*** PROVIDED RECORDS ***
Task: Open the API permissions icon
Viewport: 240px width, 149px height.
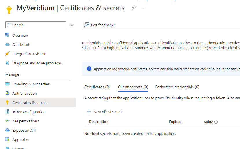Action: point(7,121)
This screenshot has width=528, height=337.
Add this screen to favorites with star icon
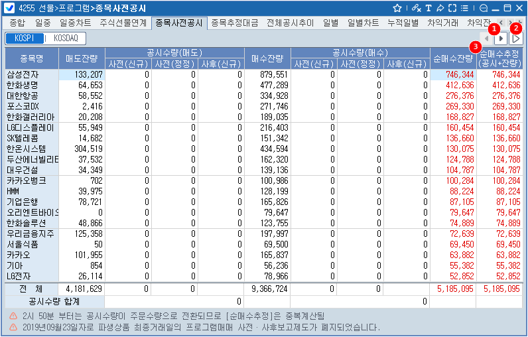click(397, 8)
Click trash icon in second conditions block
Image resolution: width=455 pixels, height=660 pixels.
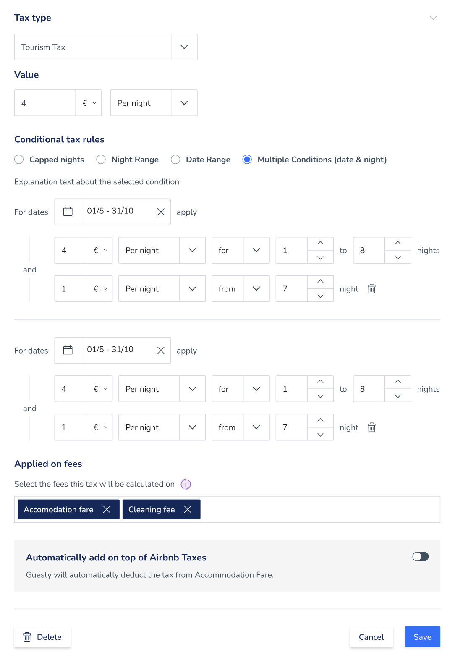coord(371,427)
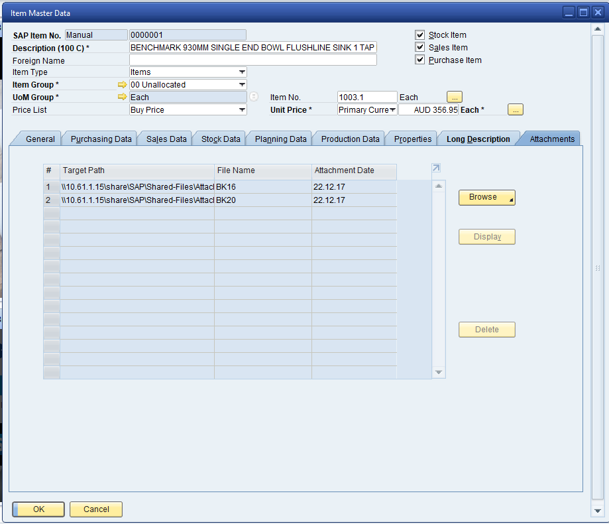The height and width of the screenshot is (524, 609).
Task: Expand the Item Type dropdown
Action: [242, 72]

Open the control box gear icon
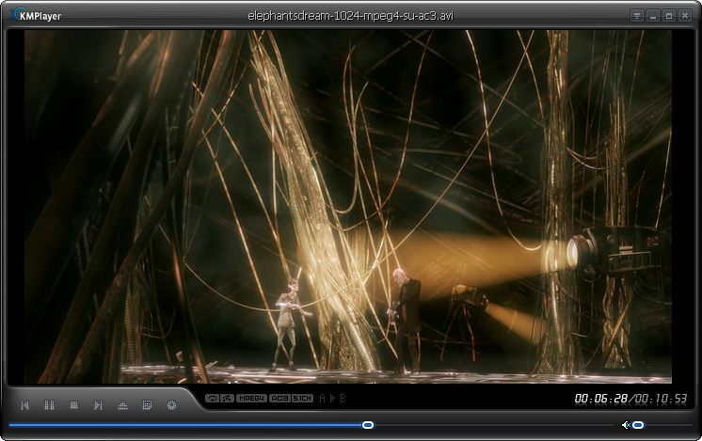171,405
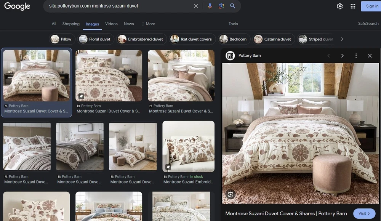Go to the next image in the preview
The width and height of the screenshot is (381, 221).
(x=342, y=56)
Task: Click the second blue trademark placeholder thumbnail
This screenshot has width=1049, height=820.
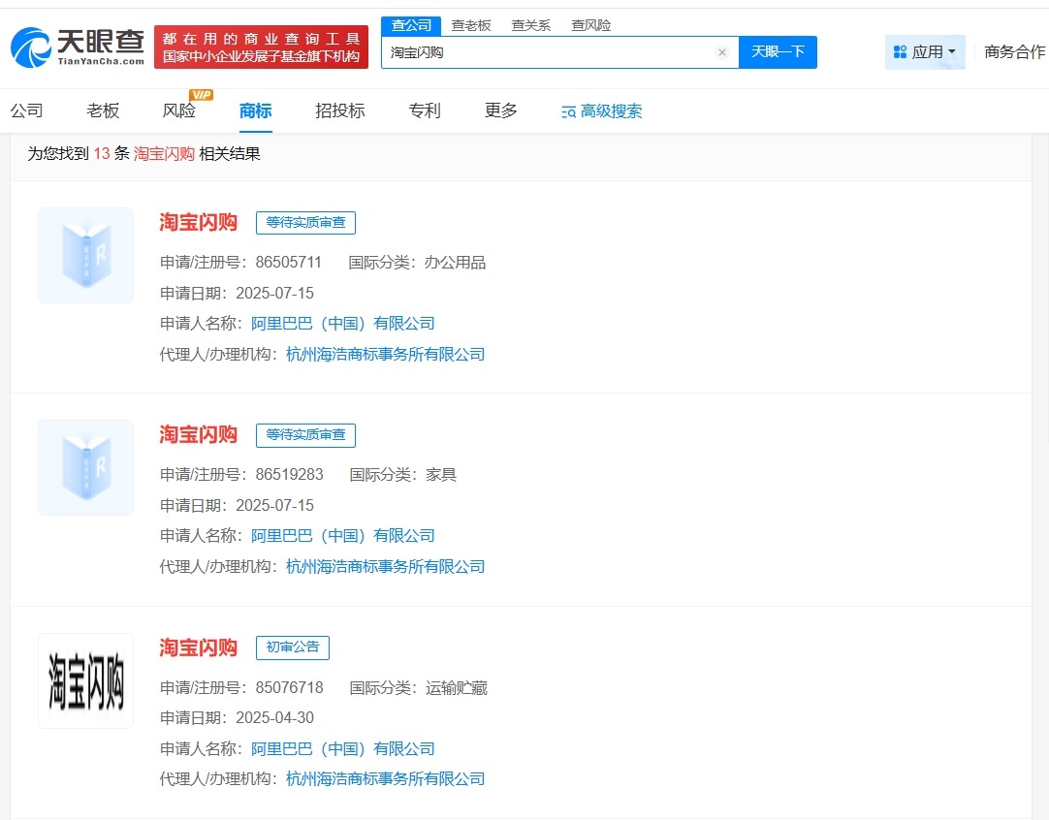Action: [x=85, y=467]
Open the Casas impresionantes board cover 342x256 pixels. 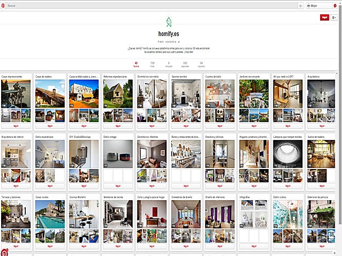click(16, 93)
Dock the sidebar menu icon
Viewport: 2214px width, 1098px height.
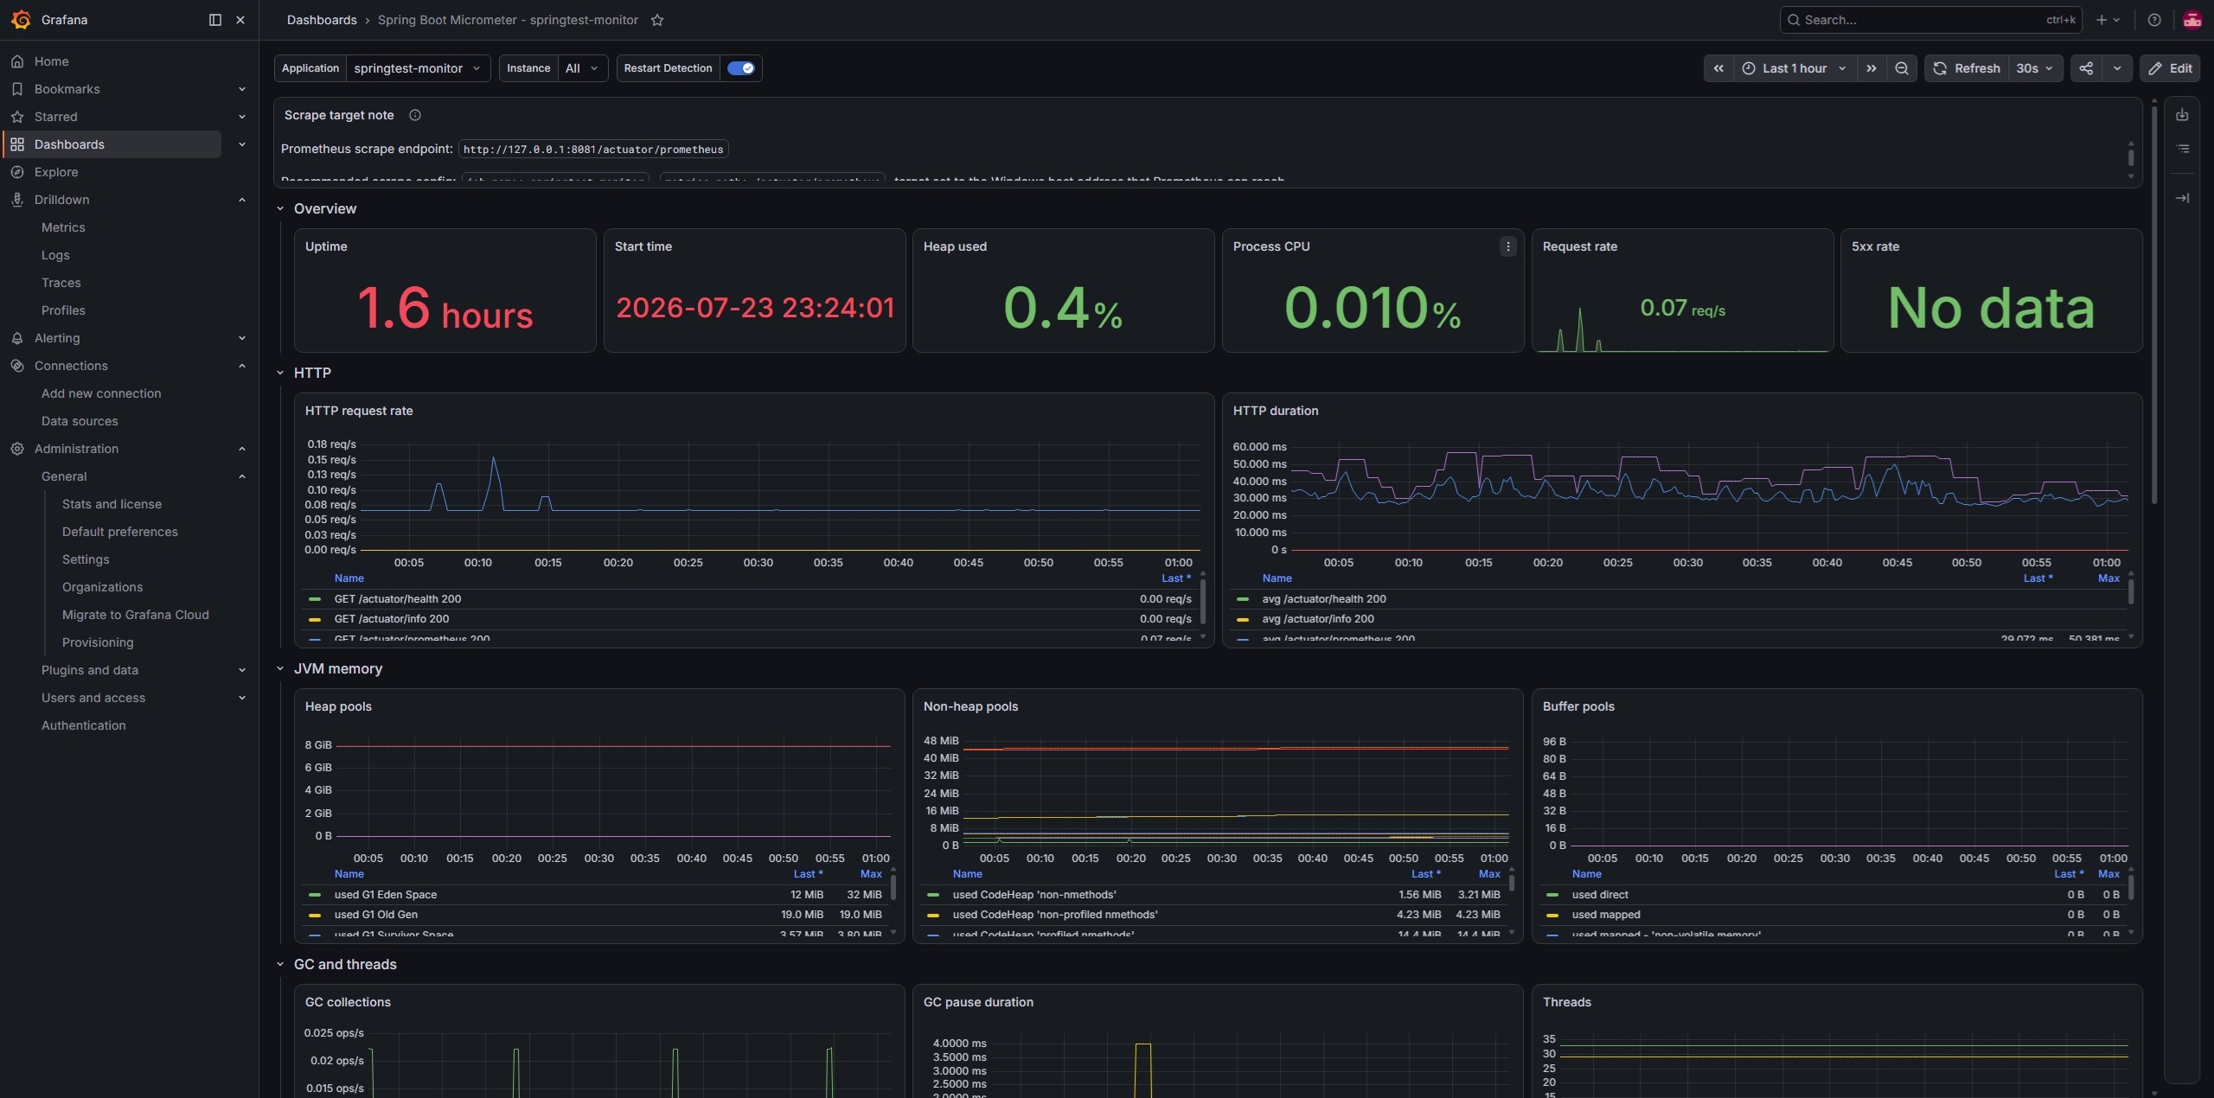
***
WORK TO COMPLETE: Search the data for "second". Copy every line that has it.

EXERCISE SOLUTION:
Click trash icon in second conditions block
Task: Click the second blue trademark placeholder thumbnail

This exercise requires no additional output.